---------- Texte fourni ----------
Le bambou, un matériau à tout faire
Après nous être intéressés à diverses fibres végétales utilisées pour servir de support à l’écriture, nous allons commencer dans ce billet par évoquer un autre matériau important : le bambou. Véritable plante à tout faire dans une grande partie de l’Asie, le bambou, outre ses atouts bien connus – solidité, pousse rapide, souplesse -, présente l’avantage de pouvoir porter des textes. Le peuple indonésien des Bataks, déjà cité pour ses livres en écorce d’agalloche, a également recouru à des tronçons de tiges de bambou pour confectionner des boîtes ornées de dessins et d’écritures à caractère divinatoire ou médicinal (ci-dessous, deux exemples).
Ce procédé, qui utilise le bambou dans sa forme originale, a également été employé dans d’autres pays comme la Birmanie, mais le plus souvent, pour des raisons pratiques évidentes, le bambou a été retravaillé pour être débité en lamelles plus faciles à utiliser. Ci-dessous, nous vous présentons un manuscrit malais du XIXe siècle composé de cette manière. On reconnaît au passage une forme qui rappelle celle des livres en feuilles de palmier.
C’est en Chine, où un système d’écriture très élaboré est apparu vers 1500 avant notre ère, que la technique des lamelles en bambou s’est développée, comme un des supports privilégiés de l’écrit bien avant l’invention du papier. Les plus anciens vestiges retrouvés sont datés du Ve siècle avant notre ère, mais de nombreux indices laissent à penser que cette technique a été pratiquée depuis beaucoup plus longtemps, sans doute dès le XIIIe siècle. Si l’étroitesse de chaque bande n’autorisait qu’un texte en colonne verticale, il était facile d’assembler les lamelles à l’aide de cordelettes ou de lanières de cuir pour composer de véritables livres, qui prenaient l’apparence de petits rideaux en lattes, faciles à rouler, à transporter et à ranger. Ci-dessous deux exemples, celui de gauche qui remonte aux environs de 300 avant notre ère, et celui de droite, rédigé au XVIIIe siècle, qui contient le texte de L’Art de la guerre.
---------- Enregistrements fournis ----------
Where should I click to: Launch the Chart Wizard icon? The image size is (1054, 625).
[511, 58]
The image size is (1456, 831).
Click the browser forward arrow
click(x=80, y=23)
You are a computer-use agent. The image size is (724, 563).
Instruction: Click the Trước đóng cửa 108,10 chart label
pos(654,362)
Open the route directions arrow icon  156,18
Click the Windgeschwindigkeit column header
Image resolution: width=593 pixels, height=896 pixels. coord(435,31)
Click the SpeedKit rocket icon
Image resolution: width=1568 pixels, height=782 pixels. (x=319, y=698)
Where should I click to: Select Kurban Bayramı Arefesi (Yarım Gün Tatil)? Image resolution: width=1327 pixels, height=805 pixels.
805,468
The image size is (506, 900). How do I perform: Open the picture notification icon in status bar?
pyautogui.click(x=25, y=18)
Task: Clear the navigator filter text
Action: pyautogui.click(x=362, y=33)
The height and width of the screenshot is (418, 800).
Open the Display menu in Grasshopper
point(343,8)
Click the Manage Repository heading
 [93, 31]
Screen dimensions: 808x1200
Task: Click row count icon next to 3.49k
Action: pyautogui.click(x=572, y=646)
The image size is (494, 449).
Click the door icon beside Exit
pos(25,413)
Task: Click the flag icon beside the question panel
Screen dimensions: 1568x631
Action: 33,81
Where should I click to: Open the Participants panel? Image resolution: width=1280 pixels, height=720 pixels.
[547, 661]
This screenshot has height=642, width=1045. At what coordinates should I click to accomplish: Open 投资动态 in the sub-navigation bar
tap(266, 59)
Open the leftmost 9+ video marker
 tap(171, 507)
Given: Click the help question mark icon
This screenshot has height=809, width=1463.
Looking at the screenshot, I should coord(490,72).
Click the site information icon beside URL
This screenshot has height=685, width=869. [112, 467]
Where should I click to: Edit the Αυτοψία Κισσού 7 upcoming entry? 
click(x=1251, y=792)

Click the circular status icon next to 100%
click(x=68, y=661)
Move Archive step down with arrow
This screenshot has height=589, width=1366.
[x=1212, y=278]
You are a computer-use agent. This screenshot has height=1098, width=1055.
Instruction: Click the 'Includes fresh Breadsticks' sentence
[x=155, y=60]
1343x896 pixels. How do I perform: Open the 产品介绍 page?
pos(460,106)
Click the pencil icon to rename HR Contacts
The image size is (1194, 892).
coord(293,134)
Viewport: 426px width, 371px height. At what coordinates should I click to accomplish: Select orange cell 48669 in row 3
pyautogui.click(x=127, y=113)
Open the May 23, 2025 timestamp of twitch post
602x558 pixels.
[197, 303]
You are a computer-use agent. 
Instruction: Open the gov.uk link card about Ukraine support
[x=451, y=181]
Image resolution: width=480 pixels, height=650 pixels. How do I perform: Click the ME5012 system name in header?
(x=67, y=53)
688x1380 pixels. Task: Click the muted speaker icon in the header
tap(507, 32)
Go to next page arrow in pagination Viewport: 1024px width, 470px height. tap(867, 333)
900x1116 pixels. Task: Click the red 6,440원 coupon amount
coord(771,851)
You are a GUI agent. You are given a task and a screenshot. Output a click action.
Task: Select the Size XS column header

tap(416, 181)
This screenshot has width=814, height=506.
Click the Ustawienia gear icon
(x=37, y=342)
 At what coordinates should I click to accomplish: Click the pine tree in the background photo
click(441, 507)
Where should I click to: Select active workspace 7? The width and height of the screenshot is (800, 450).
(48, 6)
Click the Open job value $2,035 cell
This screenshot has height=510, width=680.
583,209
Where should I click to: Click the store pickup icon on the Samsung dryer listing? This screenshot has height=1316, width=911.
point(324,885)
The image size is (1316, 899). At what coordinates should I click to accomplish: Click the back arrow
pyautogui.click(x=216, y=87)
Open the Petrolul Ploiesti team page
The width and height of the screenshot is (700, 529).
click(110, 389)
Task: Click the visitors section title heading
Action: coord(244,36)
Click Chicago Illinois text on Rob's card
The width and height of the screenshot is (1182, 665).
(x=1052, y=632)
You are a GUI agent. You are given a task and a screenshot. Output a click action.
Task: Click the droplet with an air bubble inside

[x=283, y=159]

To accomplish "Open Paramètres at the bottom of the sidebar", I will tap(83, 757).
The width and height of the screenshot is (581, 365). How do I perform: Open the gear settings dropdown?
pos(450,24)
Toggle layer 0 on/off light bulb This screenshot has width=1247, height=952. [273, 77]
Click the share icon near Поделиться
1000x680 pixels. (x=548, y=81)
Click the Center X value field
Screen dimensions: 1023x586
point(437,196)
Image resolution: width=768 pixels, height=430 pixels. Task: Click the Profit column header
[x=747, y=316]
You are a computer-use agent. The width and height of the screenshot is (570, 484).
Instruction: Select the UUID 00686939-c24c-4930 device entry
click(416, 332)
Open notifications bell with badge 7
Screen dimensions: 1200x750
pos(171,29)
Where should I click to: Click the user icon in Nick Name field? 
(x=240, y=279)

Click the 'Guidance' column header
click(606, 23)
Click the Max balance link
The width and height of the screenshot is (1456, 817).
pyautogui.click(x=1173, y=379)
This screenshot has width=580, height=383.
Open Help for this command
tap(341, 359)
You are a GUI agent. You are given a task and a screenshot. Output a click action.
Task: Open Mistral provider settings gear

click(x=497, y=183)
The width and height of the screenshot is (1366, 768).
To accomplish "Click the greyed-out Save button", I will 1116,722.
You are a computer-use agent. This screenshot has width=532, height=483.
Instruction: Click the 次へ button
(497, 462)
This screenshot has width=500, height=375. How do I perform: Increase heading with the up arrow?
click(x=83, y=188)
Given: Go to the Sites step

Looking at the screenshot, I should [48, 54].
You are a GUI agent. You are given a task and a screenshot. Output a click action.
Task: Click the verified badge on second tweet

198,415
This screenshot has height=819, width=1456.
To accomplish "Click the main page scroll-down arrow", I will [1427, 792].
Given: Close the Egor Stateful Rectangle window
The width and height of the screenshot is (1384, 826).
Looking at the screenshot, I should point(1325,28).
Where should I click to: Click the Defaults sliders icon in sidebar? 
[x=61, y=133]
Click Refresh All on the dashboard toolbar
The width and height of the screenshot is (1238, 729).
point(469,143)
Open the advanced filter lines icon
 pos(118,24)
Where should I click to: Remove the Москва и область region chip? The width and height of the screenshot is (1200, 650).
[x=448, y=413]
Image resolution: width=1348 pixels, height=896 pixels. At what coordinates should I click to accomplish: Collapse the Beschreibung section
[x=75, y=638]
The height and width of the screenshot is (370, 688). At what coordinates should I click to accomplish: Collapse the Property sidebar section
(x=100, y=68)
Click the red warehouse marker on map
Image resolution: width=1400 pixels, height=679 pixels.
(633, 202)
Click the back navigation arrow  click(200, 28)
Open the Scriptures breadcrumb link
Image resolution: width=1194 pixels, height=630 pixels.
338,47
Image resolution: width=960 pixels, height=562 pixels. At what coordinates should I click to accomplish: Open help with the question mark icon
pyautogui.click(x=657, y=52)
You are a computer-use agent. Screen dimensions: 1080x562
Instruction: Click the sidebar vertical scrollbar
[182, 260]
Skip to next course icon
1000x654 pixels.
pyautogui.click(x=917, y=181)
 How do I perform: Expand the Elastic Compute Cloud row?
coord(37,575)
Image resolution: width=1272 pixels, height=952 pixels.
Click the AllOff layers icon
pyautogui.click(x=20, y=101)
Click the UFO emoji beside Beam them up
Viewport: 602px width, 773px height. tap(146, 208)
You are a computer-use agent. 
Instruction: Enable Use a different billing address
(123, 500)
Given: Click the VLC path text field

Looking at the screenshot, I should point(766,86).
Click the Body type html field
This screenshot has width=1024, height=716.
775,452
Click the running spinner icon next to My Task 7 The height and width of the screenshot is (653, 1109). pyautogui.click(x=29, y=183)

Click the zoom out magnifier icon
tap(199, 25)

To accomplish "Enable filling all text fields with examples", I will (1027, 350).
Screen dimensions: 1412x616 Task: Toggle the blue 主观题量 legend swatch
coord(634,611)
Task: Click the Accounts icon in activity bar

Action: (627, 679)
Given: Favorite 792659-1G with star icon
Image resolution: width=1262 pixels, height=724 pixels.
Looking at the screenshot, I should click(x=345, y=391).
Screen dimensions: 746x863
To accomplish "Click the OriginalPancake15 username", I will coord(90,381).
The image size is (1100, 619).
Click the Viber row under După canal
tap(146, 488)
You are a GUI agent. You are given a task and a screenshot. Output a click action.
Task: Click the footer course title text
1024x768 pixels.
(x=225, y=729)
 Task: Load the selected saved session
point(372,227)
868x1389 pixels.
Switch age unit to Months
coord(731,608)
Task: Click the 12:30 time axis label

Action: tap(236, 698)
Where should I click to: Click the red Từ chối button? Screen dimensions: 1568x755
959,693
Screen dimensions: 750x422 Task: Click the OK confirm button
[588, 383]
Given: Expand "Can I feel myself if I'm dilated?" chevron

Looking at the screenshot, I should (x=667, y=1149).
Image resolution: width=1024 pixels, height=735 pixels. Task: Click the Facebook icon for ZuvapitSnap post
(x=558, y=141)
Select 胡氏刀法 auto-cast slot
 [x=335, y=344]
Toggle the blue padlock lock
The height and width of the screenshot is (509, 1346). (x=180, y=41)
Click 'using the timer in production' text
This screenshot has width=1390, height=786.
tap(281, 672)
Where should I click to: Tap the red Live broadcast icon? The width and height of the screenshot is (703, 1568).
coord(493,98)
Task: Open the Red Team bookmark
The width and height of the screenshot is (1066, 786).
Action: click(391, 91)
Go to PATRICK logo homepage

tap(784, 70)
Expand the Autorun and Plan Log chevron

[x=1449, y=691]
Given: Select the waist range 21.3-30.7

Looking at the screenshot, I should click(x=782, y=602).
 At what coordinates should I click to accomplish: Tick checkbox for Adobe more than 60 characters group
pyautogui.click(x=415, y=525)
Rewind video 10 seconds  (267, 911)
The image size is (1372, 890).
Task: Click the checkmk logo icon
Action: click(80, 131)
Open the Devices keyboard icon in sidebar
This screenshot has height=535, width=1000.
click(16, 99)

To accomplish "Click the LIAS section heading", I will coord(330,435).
----------
→ **Consigne**
Répondez aux questions suivantes d'après le texte sur le bambou.
1. Quel peuple indonésien a fabriqué des boîtes à partir de tronçons de tiges de bambou ?
2. De quel siècle date le manuscrit malais composé de lamelles de bambou ?
3. Quel texte contient le livre en lamelles de bambou rédigé au XVIIIe siècle ?

→ **Réponse**
1. Les Bataks.
2. Du XIXe siècle.
3. L'Art de la guerre.